Così sen va e quivi m’abbandona lo dolce padre, e io rimagno in forse, che sì e no nel capo mi tenciona.

Spalletti ultimo interista e unico a pagarne le spese

Al cambio Icardi-Santon, è seguito il gol di Vecino all’Olimpico. Il pertugio tondo che si schiarisce e le stelle sopra Milano che tornano ben chiare alla vista. La vittoria contro il Tottenham, il pareggio contro il Barca… e se il pareggio contro il PSV è in parte un po’ colpa sua, essere usciti da un girone di Champions contro la finalista, il secondo miglior attacco d’Europa e il Barcellona ad oggi non sembra neppure così clamorosamente fallimentare.

Persino l’uscita dall’Europa League sembra oggi meno deprimente di quanto quell’Eintracht-Inter fu. Infortuni determinanti, liste ristrette, FPF attanagliante, sottrazioni ad obblighi e doveri. Una stagione rivelatasi meno serena di quanto avrebbe dovuto. Peggiorando, più che migliorare, rispetto a quella precedente.

L’unico a caricarsene senza mai batter ciglio sembra essere stato sempre Luciano Spalletti che alle spallucce altrui, in una delle ultime sbottate, disse:

“Quello che fate oggi a me, lo fate all’Inter da fin troppo tempo”.

E allora sembra proprio il caso di dirlo, l’estremo difensore di un’Inter snaturata da sé stessa sembra proprio il filosofo di Certaldo che poi al di là di tutto ‘ha sempre messo tutti quegli ingredienti lì che permettono all’Inter di fare l’Inter’. Cosa volesse dire, probabilmente, non lo capiremo mai, come mai probabilmente avremo il piacere di sapere cosa intendesse ogni qualvolta ripeteva ‘Se l’Inter fa l’Inter’. E magari quegli ingredienti lì erano proprio l’amore, la dedizione e la fedeltà a certi valori, ingredienti che ad oggi sembrano quasi essere dimenticati.

Così sen va e quivi m'abbandona...Luciano Spalletti, ultimo degli interisti
Sky Sport

In un mondo troppo stretto per far spazio ai sentimenti e alle riconoscenze, forse Spalletti con “Se l’Inter fa l’Inter” intendeva lotta a prescindere dal risultato”. Sì perché l’Inter in fondo è proprio questa: lottare per essere non per diventare.

Almeno così era.
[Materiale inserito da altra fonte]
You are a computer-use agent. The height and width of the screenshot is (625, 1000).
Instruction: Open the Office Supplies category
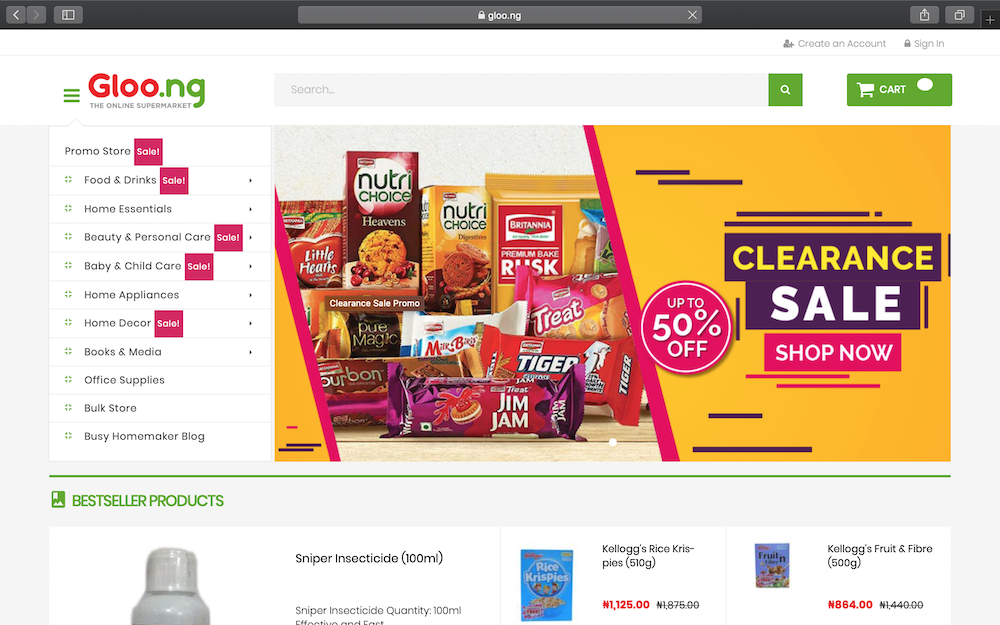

Ma a quanto pare il famigerato “vincere è importante, non l’unica cosa che conta” (al contrario della controparte per antonomasia) non è più determinante come un tempo. E allora, a non capire Spalletti sono stati in molti.

 

In un’Inter senza un Capitano, vincere è diventata l’unica cosa che conta (o che Conte)

E dentro Conte ancor prima che Spalletti uscisse e persino prima che l’obiettivo stagionale si raggiungesse, ci fu chi parlò a gran lettere di Inter di Conte. Dunque sì, probabilmente Spalletti non è abbastanza per conseguire certi risultati a certi livelli. Tuttavia oggi a non essere abbastanza, più che Spalletti per l’Inter, sembra essere l’Inter a non essersi dimostrata abbastanza per Spalletti.

Un comunicato di esonero algido e triste e giocatori che hanno atteso 30 ore o più per esprimere un saluto e un pizzico di gratitudine. Sì, perché a Spalletti l’Inter deve un bel po’. Se non altro un’infantilità diventata pubertà prima, adolescenza dopo e se mai con Conte dovesse raggiungersi la tanto bramata maturità, volgere uno sguardo indietro sarebbe doveroso ancor prima che lecito.

Oggi, all’alba di una nuova era probabilmente vincente, l’Inter acquista senza dubbio un ottimo allenatore, perdendo però, senza altrettanti dubbi un pezzo di cuore e di anima. Un’ottima persona ancor prima di tutto.

Così sen va, e quivi m’abbandona lo dolce padre, e io rimagno in forse, che sì e no nel capo mi tenciona.